Stylelint is a mighty, modern CSS linter that helps you enforce consistent conventions and avoid errors in your stylesheets. If you are reading this, I’m guessing you are already familiar with stylelint. If not, I’d highly recommend reading Aleks Hudochenkov’s Smashing Magazine post, Stylelint: The Style Sheet Linter We’ve Always Wanted
First, you’ll want to ensure you have stylelint installed. Stylelint is an npm package which can be installed by running the following command:
npm install -g stylelint
Be sure to check out the CLI documentation for more info about the CLI options.
After you have stylelint installed, you’ll want to create a .stylelintrc.json file. This is where you will configure all the lint rules you want stylelint to check for. Take a look at the rules documentation page for a detailed overview of all the available rules.
Once you have a .stylelintrc.json file set up with some lint rules, you can run stylelint on your SCSS files with the following command. This assumes you are in the directory where your .scss files are located. You can update the path accordingly.
Stylelint will look for a .stylelintrc.json file in the current working directory. If your config file is not in the current working directory, you can pass it along when you run stylelint with the config option.
stylelint "**/*.scss" --config foo/bar/.stylelintrc.json
Note, if you are using stylelint < 7.0.0, you will need to specify the syntax as scss
stylelint "**/*.scss" --syntax scss
If you want to use stylelint with npm-scripts, install stylelint into your project as a dev dependency.
npm install stylelint -D
Then, in your package.json file you can add this command:
"stylelint": "stylelint '**/*.scss'"
Then you can run npm run stylelint to lint your SCSS files. When you run this command, if there are any lint errors, you’ll see all these npm ERR! messages after the lint errors.

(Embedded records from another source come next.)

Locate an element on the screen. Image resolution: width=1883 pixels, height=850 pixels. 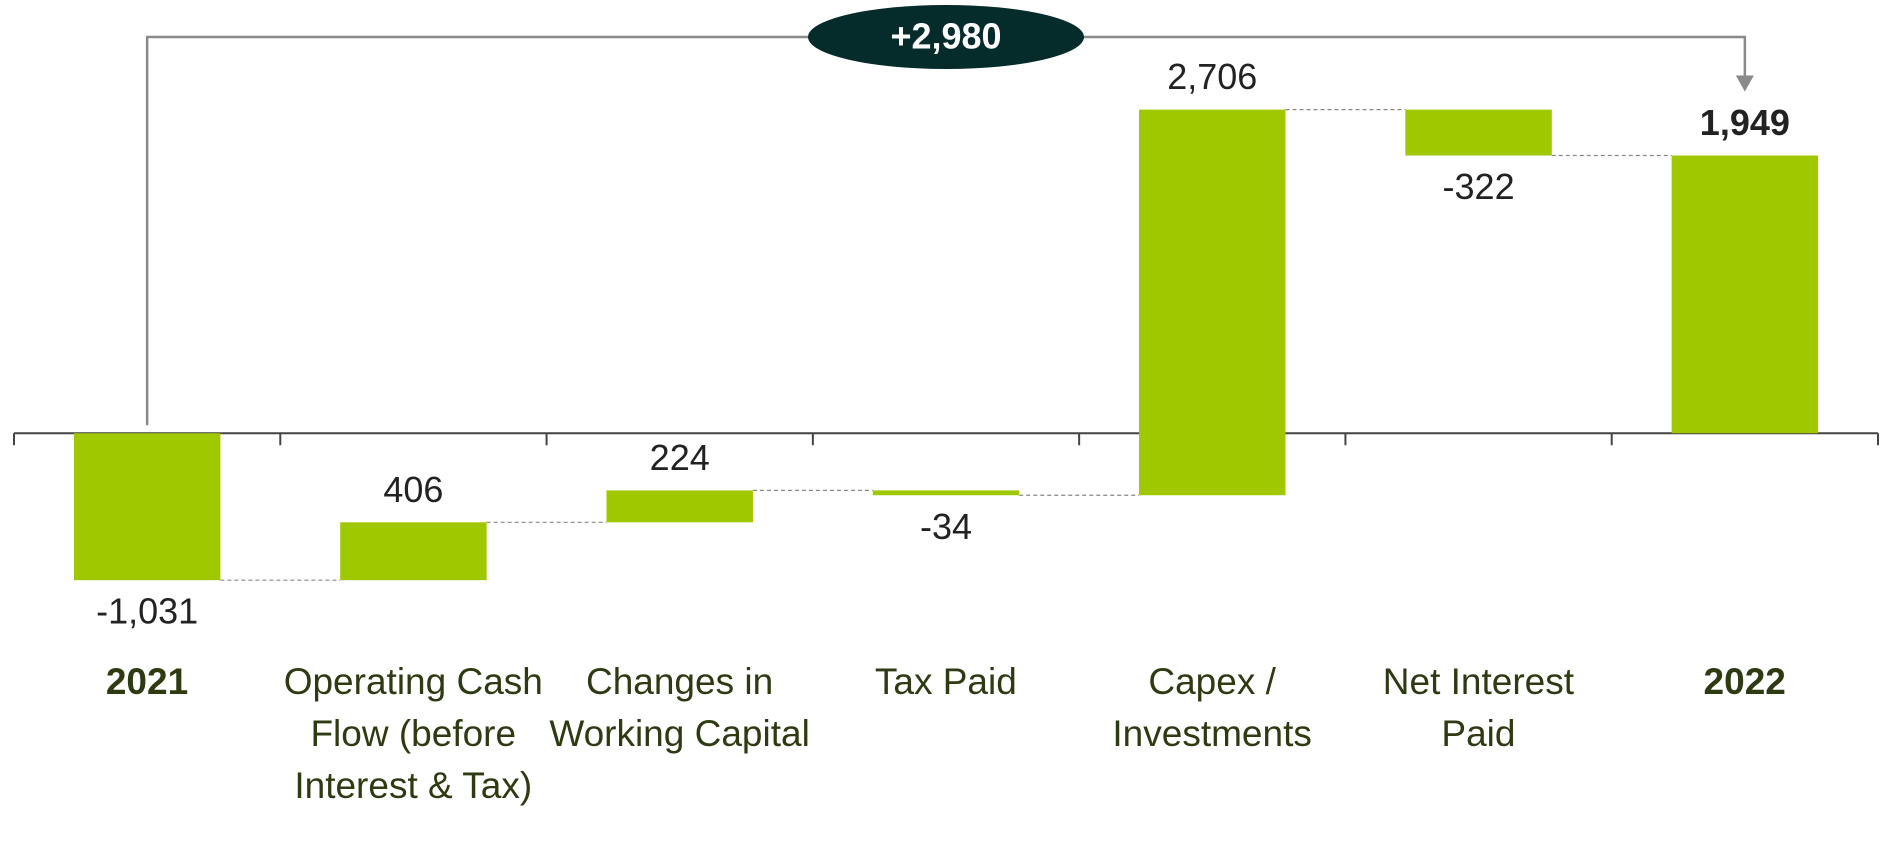
annotation: +2,980 is located at coordinates (946, 36).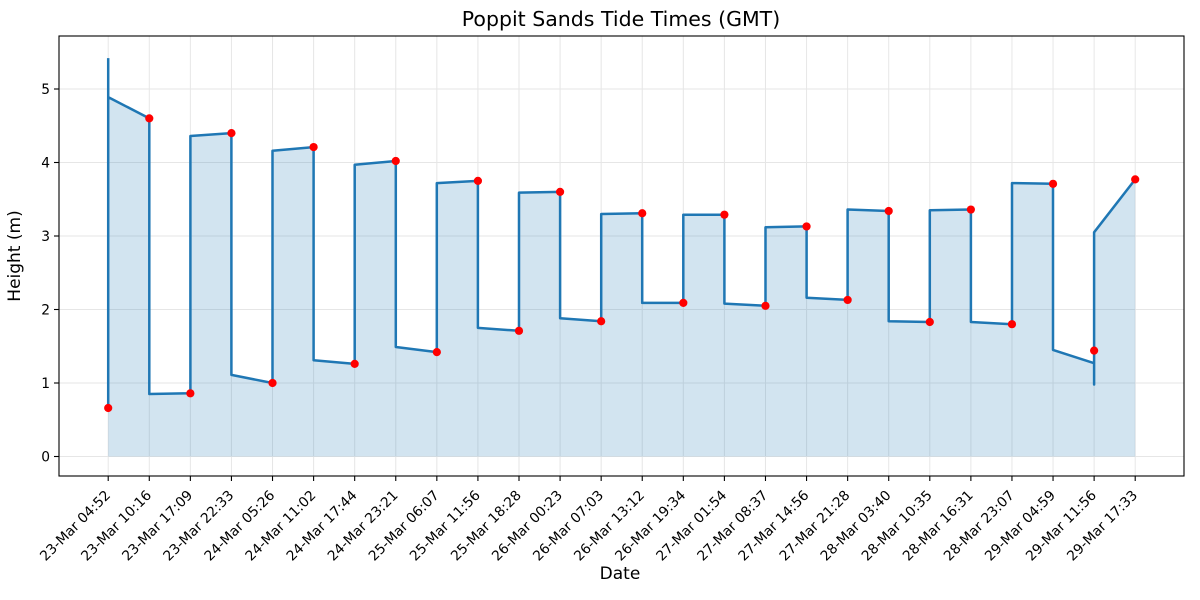  I want to click on y-tick-label: 4, so click(46, 163).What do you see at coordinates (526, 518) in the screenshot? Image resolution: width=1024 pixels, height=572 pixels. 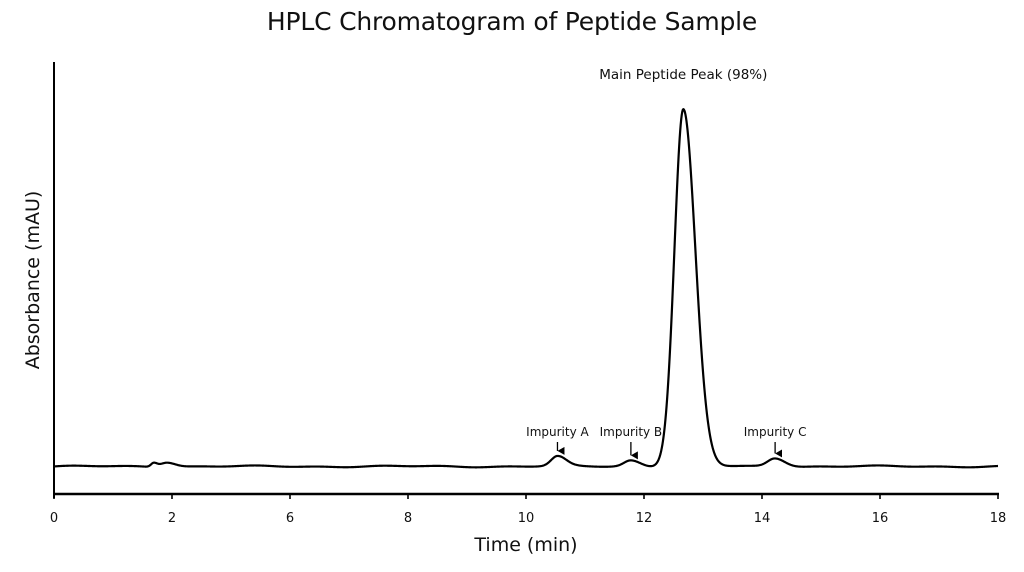 I see `x-tick-label: 10` at bounding box center [526, 518].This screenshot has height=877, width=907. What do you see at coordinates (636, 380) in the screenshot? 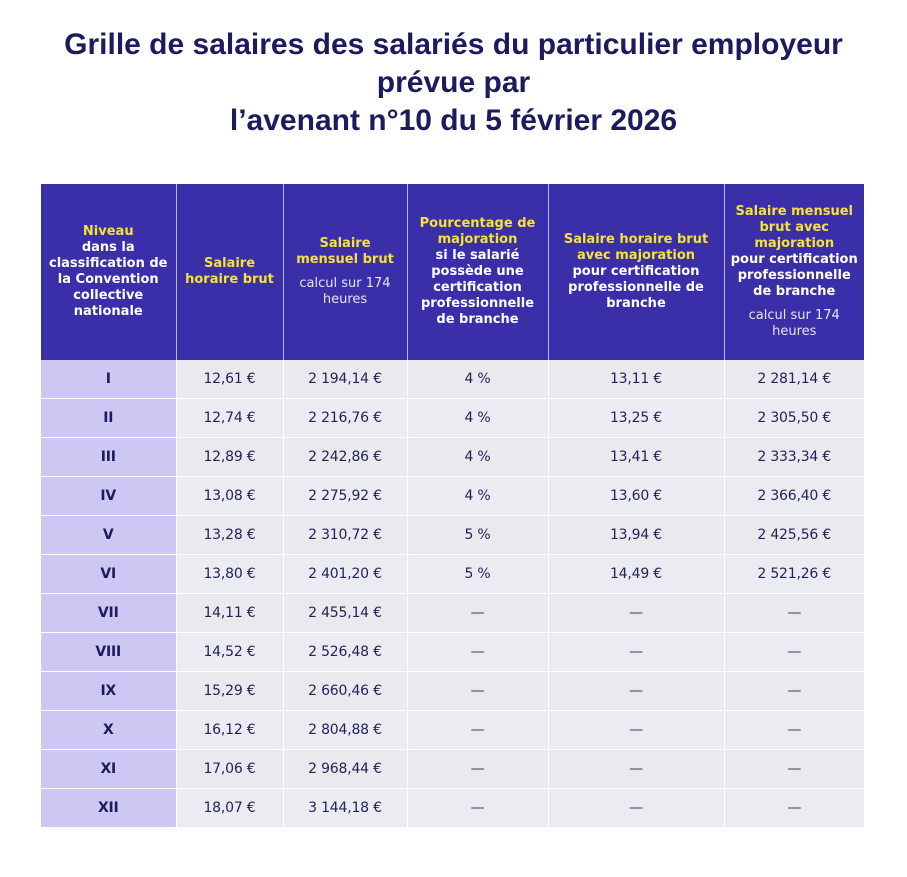
I see `hourly-increase-cell: 13,11 €` at bounding box center [636, 380]. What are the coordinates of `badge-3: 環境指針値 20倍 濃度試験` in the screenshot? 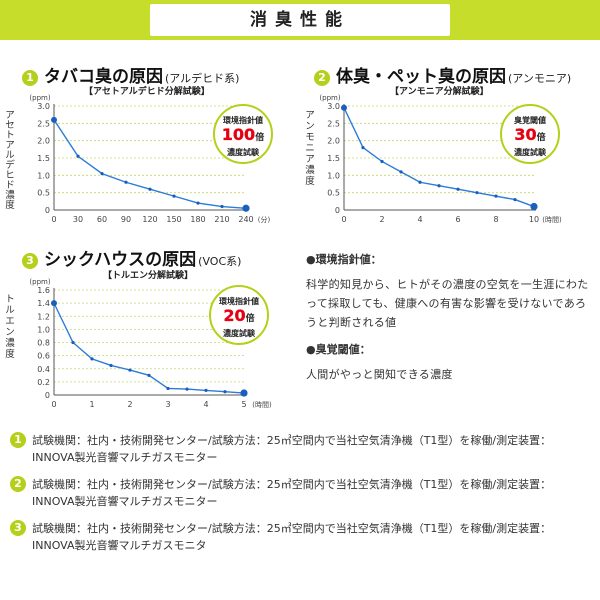 It's located at (239, 315).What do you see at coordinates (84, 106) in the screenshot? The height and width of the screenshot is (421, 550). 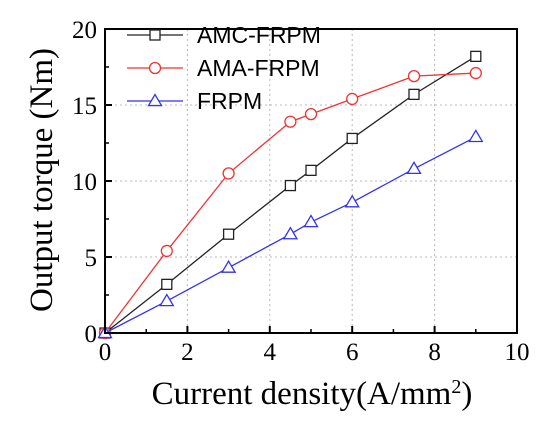 I see `y-tick-label: 15` at bounding box center [84, 106].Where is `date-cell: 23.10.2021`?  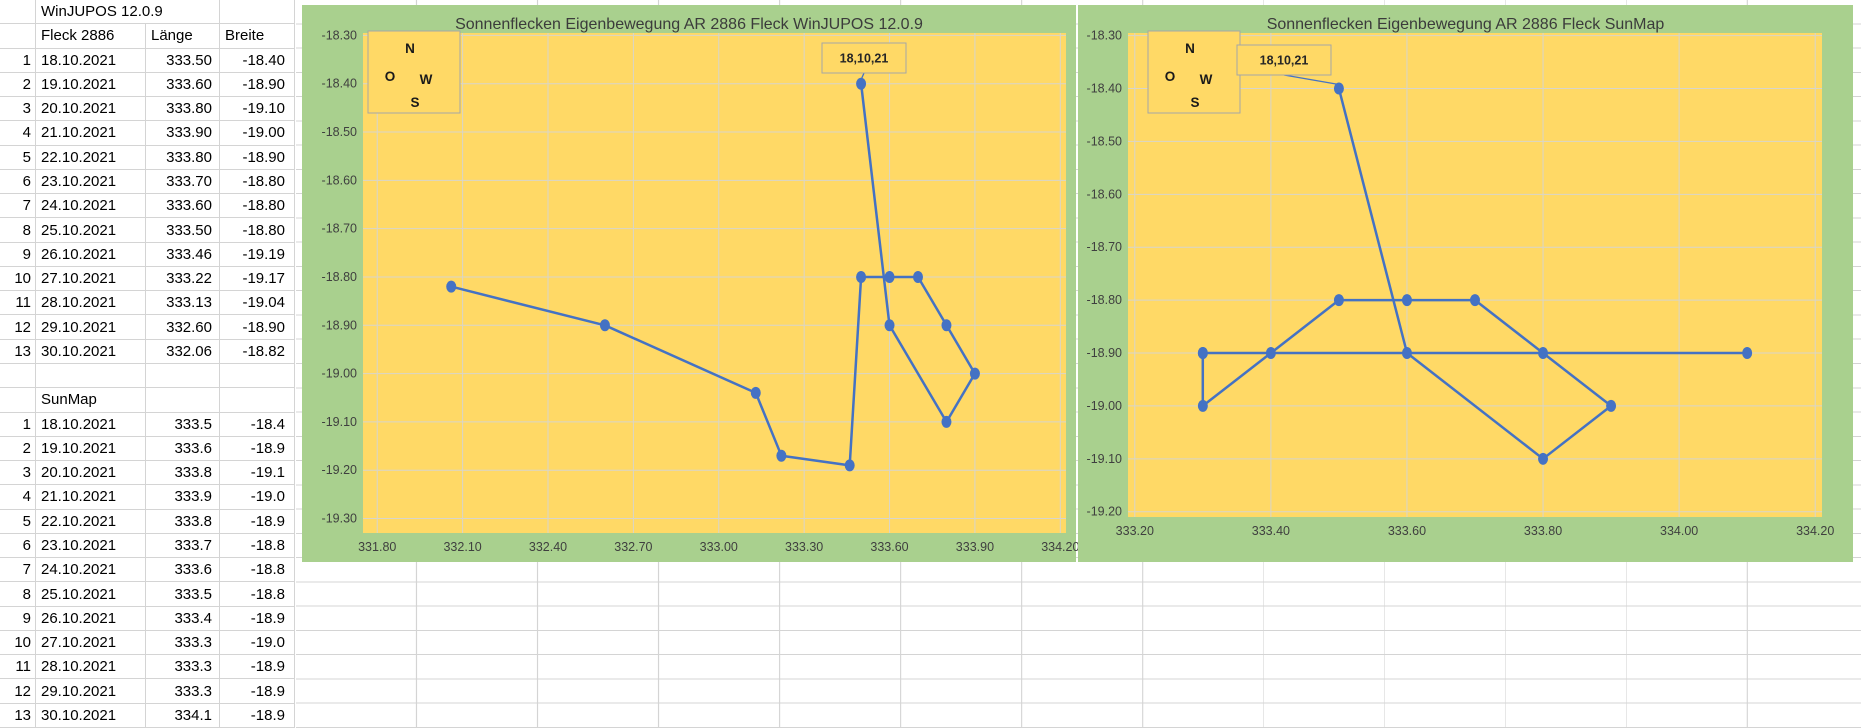 date-cell: 23.10.2021 is located at coordinates (91, 546).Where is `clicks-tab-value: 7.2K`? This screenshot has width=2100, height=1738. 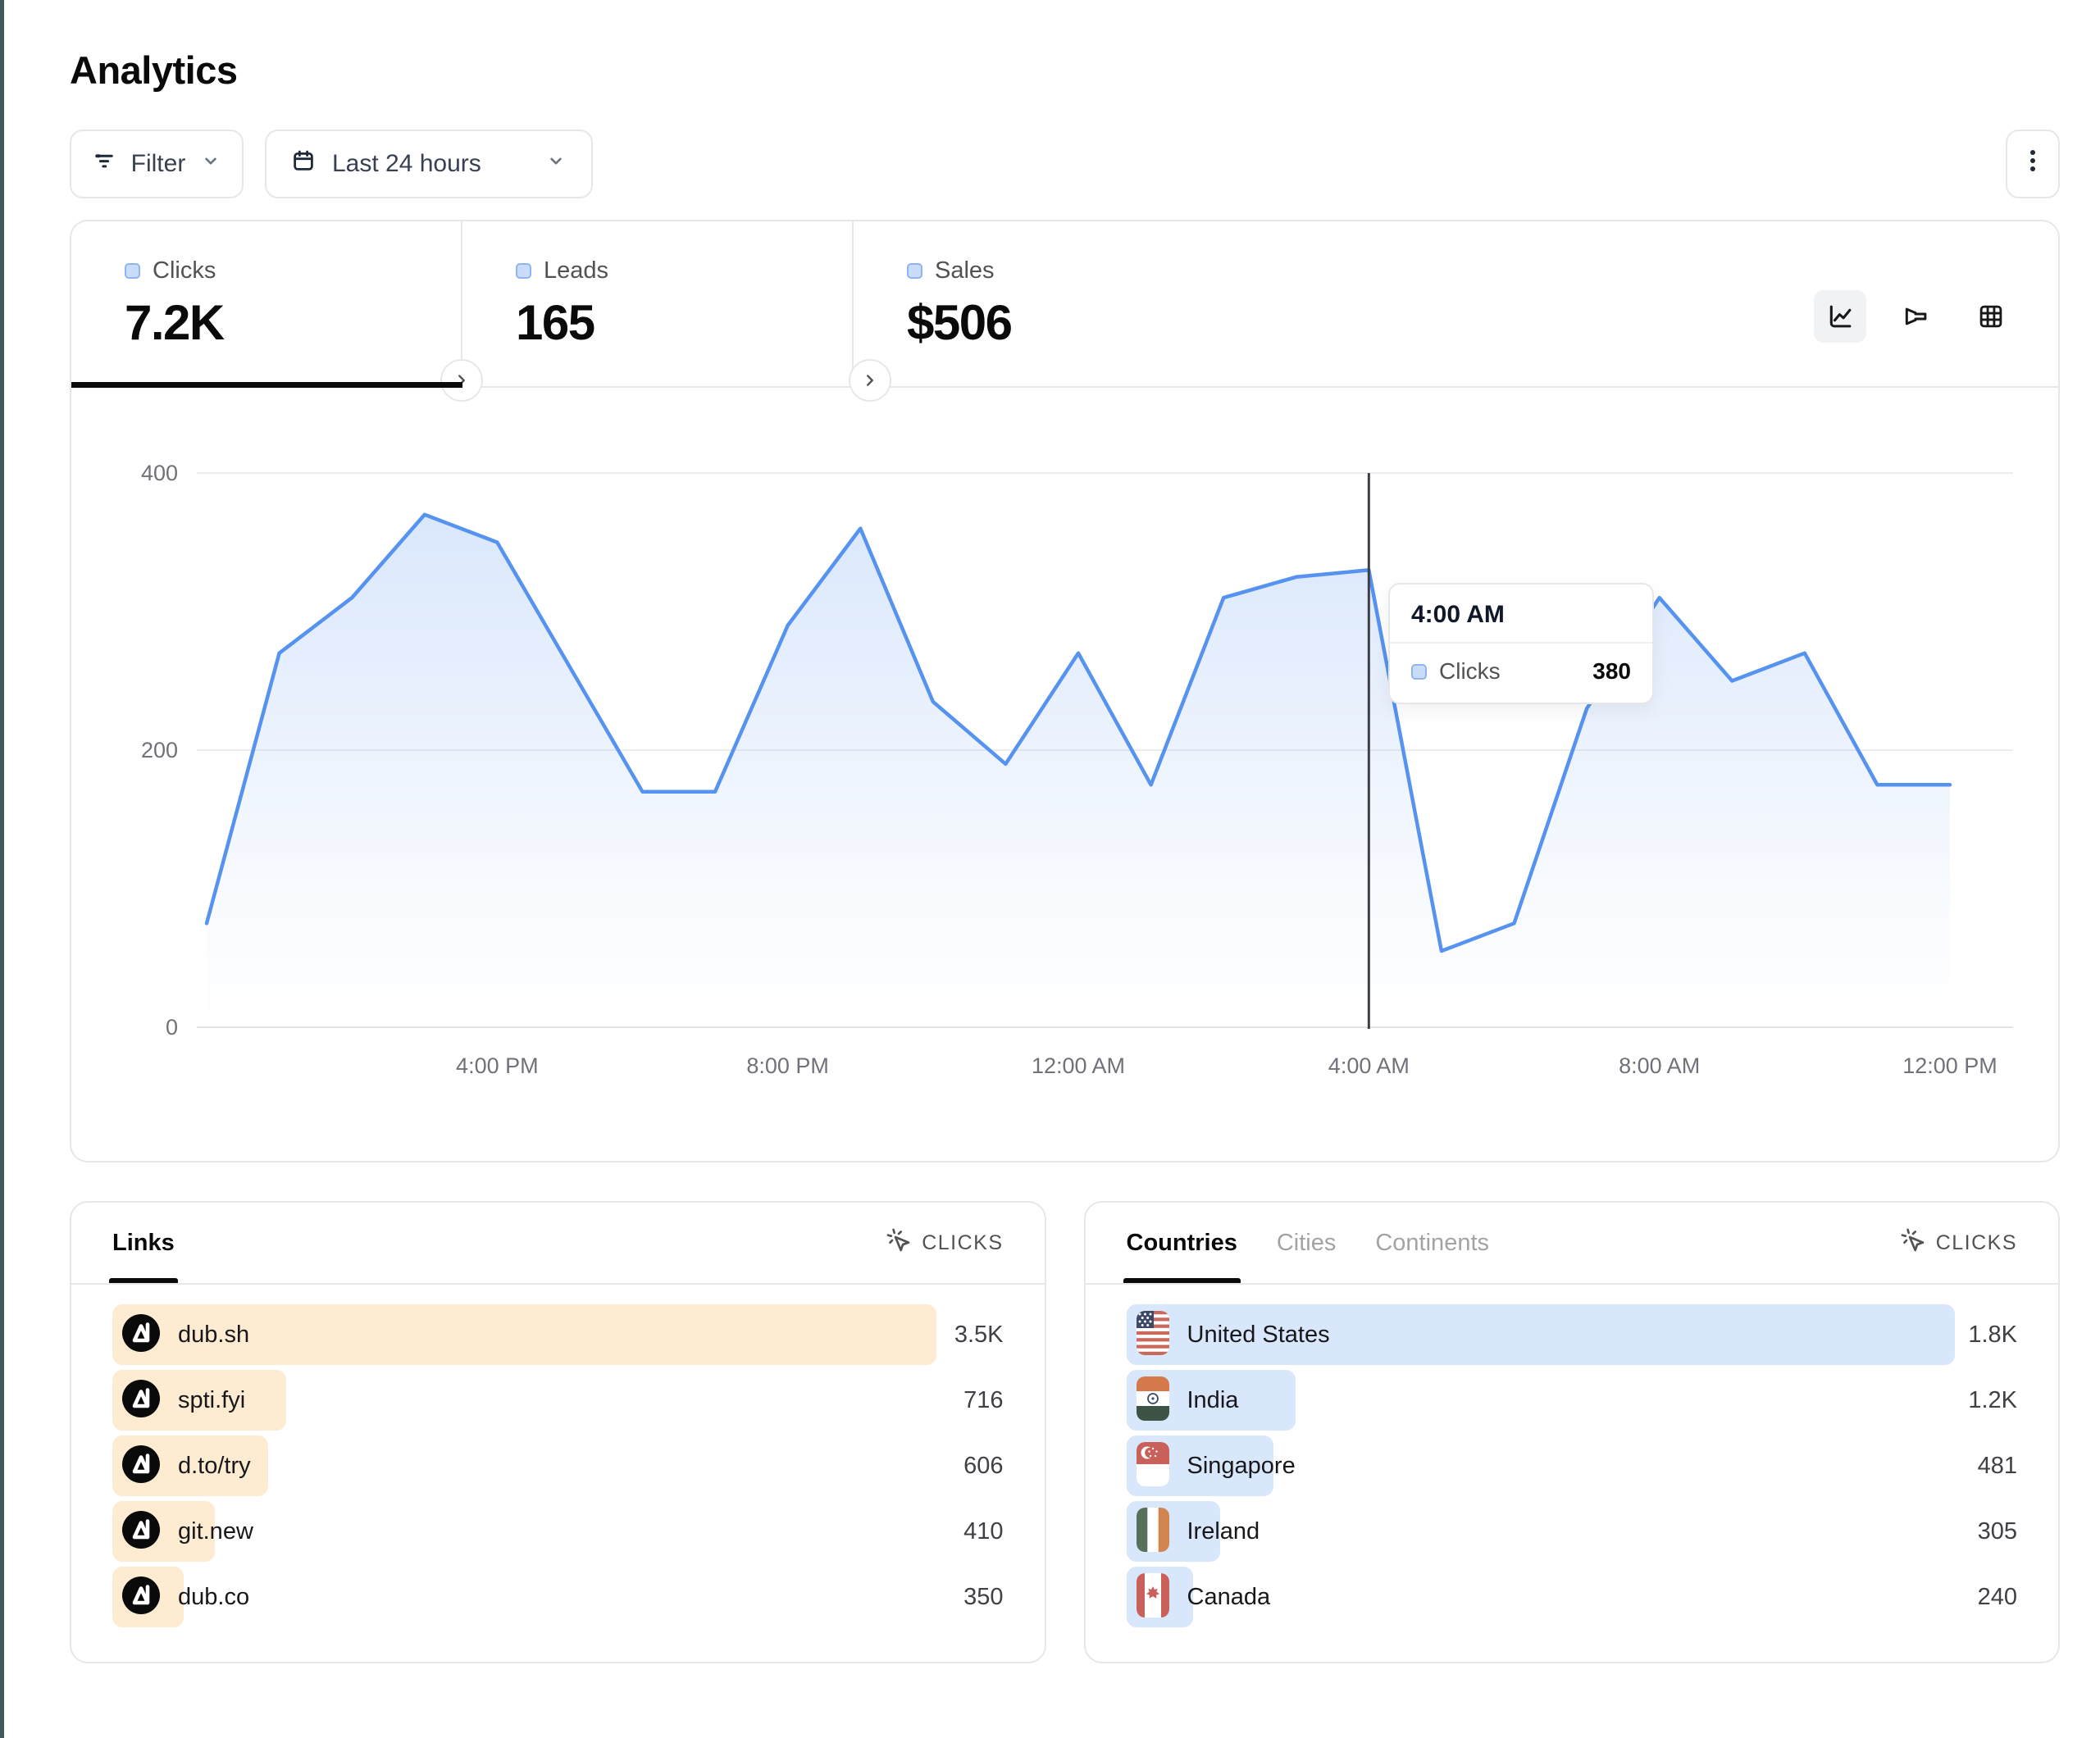
clicks-tab-value: 7.2K is located at coordinates (175, 322).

This is expected. You can update your stylelint script to always exit with a zero and it won’t output all the npm ERR! messages.
"stylelint": "stylelint '**/*.scss'; exit 0"
Now when you run npm run stylelint, the npm ERR! messages will not display.
You’ll want to leave off the exit 0 though if your are running this script as part of a build process or continuous integration process where you want the process to fail if there is any lint.
Another option is to set the default severity level in your stylelint config to warning.
When you run npm run stylelint, it will treat lint issues as warnings and exit with a zero.
Now you should be set up with how to lint .scss files with stylelint, though there are additional stylelint plugins which have been developed specifically for SCSS which are helpful when linting SCSS.
Krister Kari has developed a great plugin for linting SCSS with stylelint called stylelint-scss. While stylelint was developed to focus on standard CSS, stylelint-scss is focused on SCSS. It offers a collection of lint rules for conventions and syntax specific to SCSS.
I’ve found that the core stylelint rules cover a lot of the conventions and patterns I want to lint for in my .scss files, and stylelint-scss covers a nice set of additional patterns and syntax specific to SCSS.
For example, I use stylelint’s at-rule-blacklist rule to ensure I don’t leave any debug commands in my .scss.
Be sure to check out all the available stylelint-scss rules to see which ones would work well for you.
One of the other great features of stylelint is that it includes the ability to create shareable stylelint config files. The pre-configured stylelint config files can be extended into your project’s .stylelintrc.json config, allowing you to quickly get up and running with a set of configured lint rules.
The stylelint team maintains a standard stylelint config called stylelint-config-standard. GitHub also shared their config they use, stylelint-config-primer. When I started using stylelint for SCSS, I did not find a lot stylelint-configs that specifically focused on SCSS.
I’m a big fan of Hugo Giraudel’s Sass Guidelines. In my opinion, it is one of the best resources for writing sane, maintainable and scalable Sass/SCSS. In Sass Guidelines, there is a section for tools, which provides a scss-lint config based on the recommendations in Sass Guidelines.
What I found in doing so, was that stylelint + stylelint-scss offer a very equivalent rule set compared to the scss-lint rules which Hugo Giraudel recommends in Sass Guidelines. It is not exactly 1:1 with the scss-lint rules, but the stylelint rules used in stylelint-config-sass-guidelines are very close to the scss-lint recommended in Sass Guidelines. To help ensure that stylelint was going to catch the same issues that the Sass Guideline scss-lint rules were catching, I created a set of tests based on SCSS code which would generate lint in scss-lint. Here is a comparison of the lint report generated by both tools.
I’ve been surprised with how well stylelint does with linting SCSS. If you are looking for a place to start linting you SCSS with stylelint, I’d recommend extending stylelint-config-sass-guidelines into your own stylelint config.